Imam Syafi’i dan imam Malik berpendapat bahwa wajah istidlal atau segi penunjukan dalil dari kata firasy yang tersebut dalam hadis diatas ialah bermakna ibu, sehingga nasab anak hasil perzinahan itu hanya kembali kepada ibunya saja. Pendapat mereka itu juga di analogikan dengan ketentuan jumlah minimal bagi wanita hamil yakni anak yang lahir kurang dari enam bulan sejak saat berkumpulnya suami istri tanpa memperhatikan pernikahan, maka anak yang lahir tersebut akan dinasabkan kepada ibunya saja.
Berbeda dengan Abu Hanifah, beliau disamping berpegang teguh kepada yuridis formil yakni keabsahan anak sebagai keluarga ayah dilihat dari masa lahirnya tidak kurang dari jangka waktu enam bulan terhitung sejak pernikahan ibu dengan ayahnya. Di samping itu, beliau juga mengambil wajhu istidlal dari kata firasy ialah menunjukkan kepada laki-laki, pendapat ini berdasarkan sebuah hadis dari Abu Hurairah yaitu ;
عن ابى هريرة قال : قال النبي صلى الله عليه وسلم اذا دعا الرجل امرأته فأبت ان تجيئ لعنتها الملائكة حتى تصبح (رواه البخارى)

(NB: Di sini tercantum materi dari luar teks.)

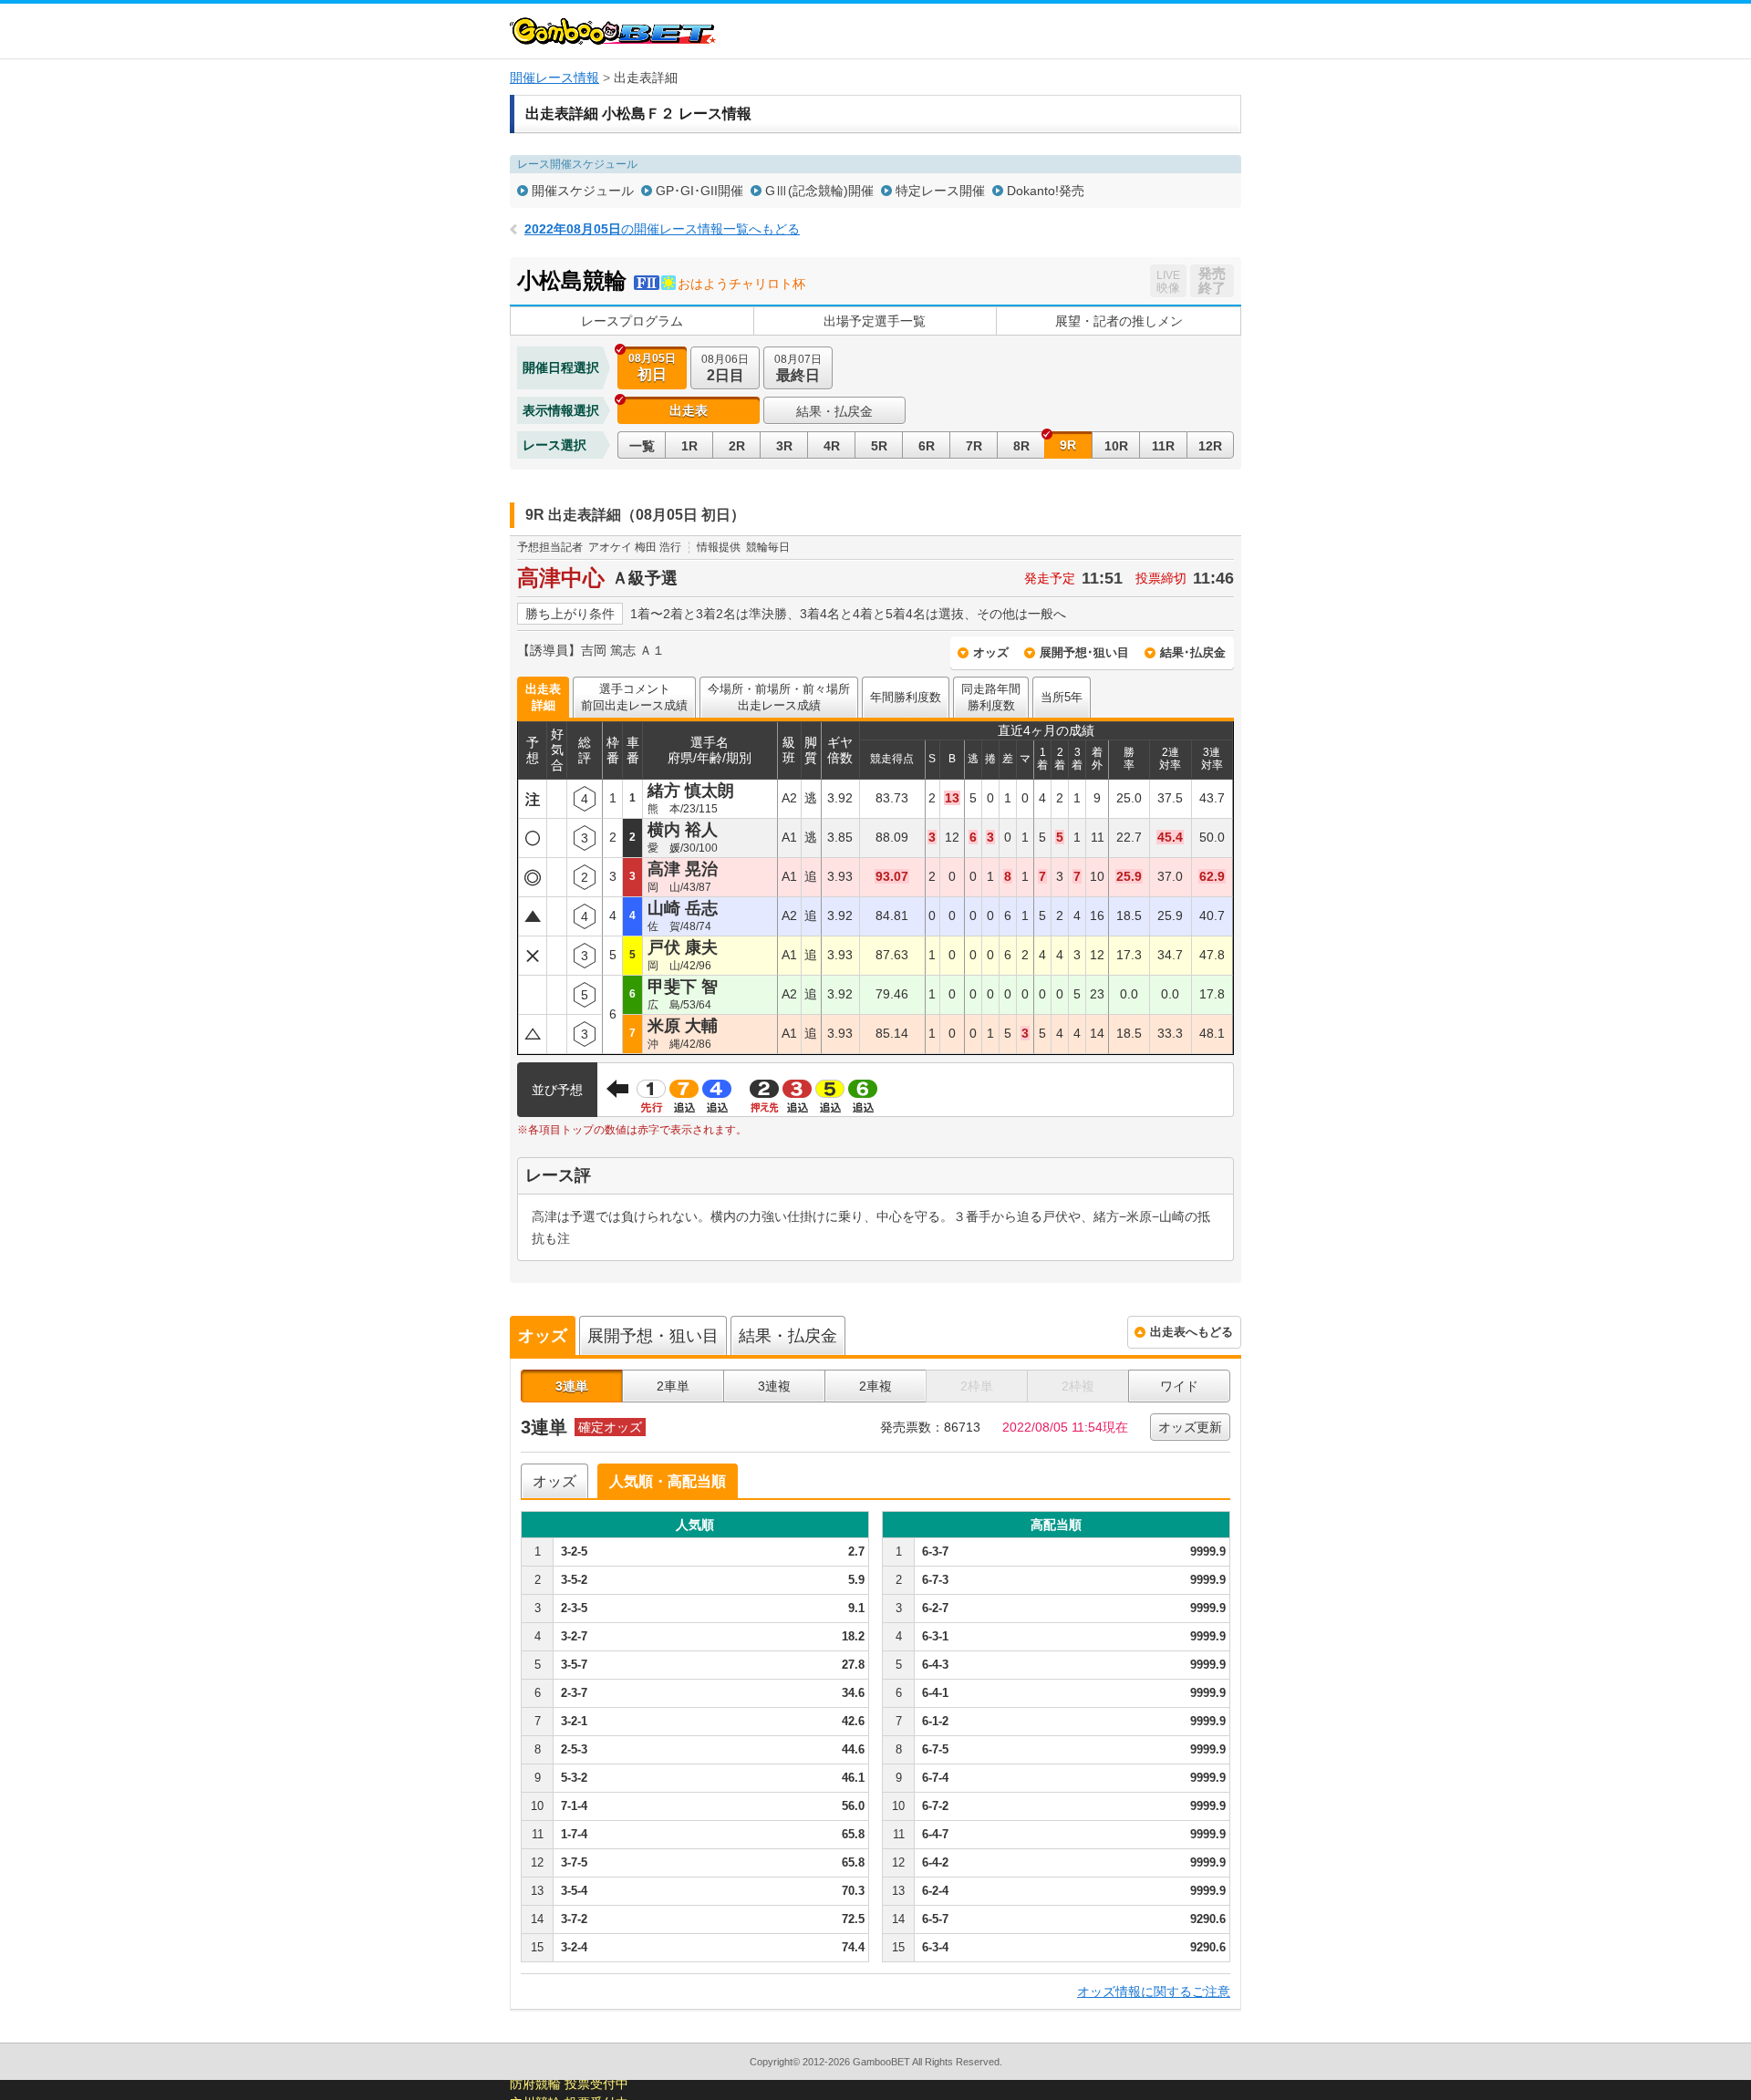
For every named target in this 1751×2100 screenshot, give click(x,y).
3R (784, 446)
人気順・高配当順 (667, 1481)
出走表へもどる (1191, 1332)
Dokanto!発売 (1045, 190)
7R (974, 446)
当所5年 (1062, 697)
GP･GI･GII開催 (699, 190)
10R (1116, 446)
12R (1210, 446)
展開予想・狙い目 (653, 1336)
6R (926, 446)
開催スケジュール (583, 190)
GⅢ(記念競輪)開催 (819, 190)
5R (879, 446)
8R (1021, 446)
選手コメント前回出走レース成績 (634, 697)
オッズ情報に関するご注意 (1153, 1991)
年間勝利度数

“Nabi SAW bersabda : “ Jika seorang laki-laki (suami) mengajak istrinya ke firasynya kemudian istrinya menolak, maka malaikat melaknatinya sampai pagi hari.” (HR. Bukhari)
Hadis diatas telah jelas menyatakan bahwa kata firasy tersebut berarti ranjang laki-laki karena menggunakan dhamir ghaib untuk laki-laki (firasyihi).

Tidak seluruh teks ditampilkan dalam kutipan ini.